▸ **What is being asked**:
Please rewrite everything from the line containing "This screenshot has height=1490, width=1892." down to the end of the listing, requests included, and scale each coordinate in the answers by 1.05, rounding to whole numbers with halves going up. Leave all other numbers in those lines as they are.

▸ **Working data**:
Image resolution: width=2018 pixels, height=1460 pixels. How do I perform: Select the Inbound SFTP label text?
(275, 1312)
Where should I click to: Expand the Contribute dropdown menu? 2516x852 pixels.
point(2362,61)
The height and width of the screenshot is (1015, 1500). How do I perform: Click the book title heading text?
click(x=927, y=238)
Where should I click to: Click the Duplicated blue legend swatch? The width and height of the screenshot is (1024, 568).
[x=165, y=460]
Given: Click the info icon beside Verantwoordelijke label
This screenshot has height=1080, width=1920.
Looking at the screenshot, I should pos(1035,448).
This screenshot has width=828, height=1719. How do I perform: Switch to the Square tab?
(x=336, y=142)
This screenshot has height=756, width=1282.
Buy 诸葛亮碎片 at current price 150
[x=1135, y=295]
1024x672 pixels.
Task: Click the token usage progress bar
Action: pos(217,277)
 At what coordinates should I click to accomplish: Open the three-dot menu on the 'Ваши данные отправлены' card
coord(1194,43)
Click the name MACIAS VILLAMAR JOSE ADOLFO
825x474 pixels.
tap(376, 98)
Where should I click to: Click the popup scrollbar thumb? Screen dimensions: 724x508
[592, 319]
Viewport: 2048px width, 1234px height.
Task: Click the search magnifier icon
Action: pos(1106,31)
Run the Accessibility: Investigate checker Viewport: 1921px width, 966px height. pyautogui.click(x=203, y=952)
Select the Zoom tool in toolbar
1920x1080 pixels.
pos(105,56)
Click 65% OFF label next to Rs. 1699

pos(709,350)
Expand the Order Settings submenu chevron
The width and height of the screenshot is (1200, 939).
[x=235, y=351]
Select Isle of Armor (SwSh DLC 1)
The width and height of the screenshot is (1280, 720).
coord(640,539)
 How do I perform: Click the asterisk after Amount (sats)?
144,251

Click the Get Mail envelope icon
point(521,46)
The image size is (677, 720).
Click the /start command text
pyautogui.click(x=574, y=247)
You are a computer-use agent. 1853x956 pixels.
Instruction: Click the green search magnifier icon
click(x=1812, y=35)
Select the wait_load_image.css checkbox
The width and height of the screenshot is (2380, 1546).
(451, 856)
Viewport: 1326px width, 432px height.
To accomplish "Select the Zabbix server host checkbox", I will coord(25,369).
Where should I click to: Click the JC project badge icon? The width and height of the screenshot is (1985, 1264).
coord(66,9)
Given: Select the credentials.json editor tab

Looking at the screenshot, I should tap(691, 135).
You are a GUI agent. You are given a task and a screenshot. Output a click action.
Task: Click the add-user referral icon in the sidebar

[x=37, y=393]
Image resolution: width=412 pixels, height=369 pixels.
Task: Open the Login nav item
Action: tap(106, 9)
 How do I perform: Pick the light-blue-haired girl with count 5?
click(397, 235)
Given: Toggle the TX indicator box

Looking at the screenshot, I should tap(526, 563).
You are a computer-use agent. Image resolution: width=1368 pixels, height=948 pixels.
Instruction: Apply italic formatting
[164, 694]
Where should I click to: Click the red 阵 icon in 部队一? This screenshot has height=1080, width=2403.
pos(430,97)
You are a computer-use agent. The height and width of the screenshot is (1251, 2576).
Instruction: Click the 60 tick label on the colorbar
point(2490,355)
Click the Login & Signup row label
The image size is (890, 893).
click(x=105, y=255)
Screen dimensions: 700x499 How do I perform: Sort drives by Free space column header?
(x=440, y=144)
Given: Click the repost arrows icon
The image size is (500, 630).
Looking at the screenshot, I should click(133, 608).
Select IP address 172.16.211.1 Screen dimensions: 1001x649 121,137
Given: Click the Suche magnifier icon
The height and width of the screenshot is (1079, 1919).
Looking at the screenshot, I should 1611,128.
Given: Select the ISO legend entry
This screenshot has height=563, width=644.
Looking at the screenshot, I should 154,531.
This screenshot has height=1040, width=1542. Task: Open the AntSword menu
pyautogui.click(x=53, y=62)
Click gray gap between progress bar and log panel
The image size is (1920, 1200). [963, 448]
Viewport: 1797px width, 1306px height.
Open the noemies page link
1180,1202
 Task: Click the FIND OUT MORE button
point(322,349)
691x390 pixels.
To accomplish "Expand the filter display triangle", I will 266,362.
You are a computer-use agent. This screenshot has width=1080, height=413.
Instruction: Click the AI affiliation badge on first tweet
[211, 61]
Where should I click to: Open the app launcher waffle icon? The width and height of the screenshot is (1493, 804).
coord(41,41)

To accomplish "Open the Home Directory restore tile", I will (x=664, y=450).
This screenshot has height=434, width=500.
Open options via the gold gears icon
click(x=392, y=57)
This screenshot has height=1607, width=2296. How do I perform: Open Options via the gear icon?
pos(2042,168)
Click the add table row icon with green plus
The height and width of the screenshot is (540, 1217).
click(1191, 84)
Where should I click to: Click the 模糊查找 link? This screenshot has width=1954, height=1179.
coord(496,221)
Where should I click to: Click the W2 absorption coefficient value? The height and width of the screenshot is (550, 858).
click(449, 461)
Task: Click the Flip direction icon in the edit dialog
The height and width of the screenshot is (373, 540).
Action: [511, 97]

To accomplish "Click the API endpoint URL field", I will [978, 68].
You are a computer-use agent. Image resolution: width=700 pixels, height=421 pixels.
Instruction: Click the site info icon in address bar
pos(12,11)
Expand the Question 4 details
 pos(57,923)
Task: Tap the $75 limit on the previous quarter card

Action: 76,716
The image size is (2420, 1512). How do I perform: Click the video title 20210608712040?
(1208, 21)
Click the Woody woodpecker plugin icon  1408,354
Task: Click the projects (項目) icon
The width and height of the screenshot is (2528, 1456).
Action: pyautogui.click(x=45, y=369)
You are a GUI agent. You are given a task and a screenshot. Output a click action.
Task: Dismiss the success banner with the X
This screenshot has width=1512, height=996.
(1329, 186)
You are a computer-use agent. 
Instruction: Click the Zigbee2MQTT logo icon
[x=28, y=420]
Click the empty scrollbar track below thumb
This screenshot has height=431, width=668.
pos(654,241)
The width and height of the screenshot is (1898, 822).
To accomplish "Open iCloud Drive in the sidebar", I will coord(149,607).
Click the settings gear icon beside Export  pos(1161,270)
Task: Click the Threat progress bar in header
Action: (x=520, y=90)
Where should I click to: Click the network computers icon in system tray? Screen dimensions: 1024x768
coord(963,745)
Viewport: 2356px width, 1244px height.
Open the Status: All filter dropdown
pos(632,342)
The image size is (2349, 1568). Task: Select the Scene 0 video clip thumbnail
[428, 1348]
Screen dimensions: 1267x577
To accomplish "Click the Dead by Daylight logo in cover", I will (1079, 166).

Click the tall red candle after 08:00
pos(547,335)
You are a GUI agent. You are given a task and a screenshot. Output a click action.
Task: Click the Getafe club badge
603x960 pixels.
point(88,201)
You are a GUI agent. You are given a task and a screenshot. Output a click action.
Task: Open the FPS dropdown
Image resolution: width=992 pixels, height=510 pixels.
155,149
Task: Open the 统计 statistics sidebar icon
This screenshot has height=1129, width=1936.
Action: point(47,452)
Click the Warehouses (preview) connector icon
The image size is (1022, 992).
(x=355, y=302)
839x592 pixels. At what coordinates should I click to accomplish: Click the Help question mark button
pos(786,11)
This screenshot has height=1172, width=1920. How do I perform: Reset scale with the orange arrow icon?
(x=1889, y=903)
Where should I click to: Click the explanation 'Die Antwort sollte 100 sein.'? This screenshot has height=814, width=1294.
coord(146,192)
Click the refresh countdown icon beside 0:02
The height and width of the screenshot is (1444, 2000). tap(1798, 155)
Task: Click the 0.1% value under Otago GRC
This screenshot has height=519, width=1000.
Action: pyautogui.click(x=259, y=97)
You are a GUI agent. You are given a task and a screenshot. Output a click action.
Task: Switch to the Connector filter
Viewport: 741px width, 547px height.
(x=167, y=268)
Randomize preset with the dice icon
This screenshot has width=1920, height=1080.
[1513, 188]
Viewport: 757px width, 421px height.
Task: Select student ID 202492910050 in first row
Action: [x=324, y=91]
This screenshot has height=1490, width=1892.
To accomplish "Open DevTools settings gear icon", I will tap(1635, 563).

▸ **Answer to this exercise**:
This screenshot has height=1490, width=1892.
To accomplish "Open DevTools settings gear icon", I will tap(1717, 591).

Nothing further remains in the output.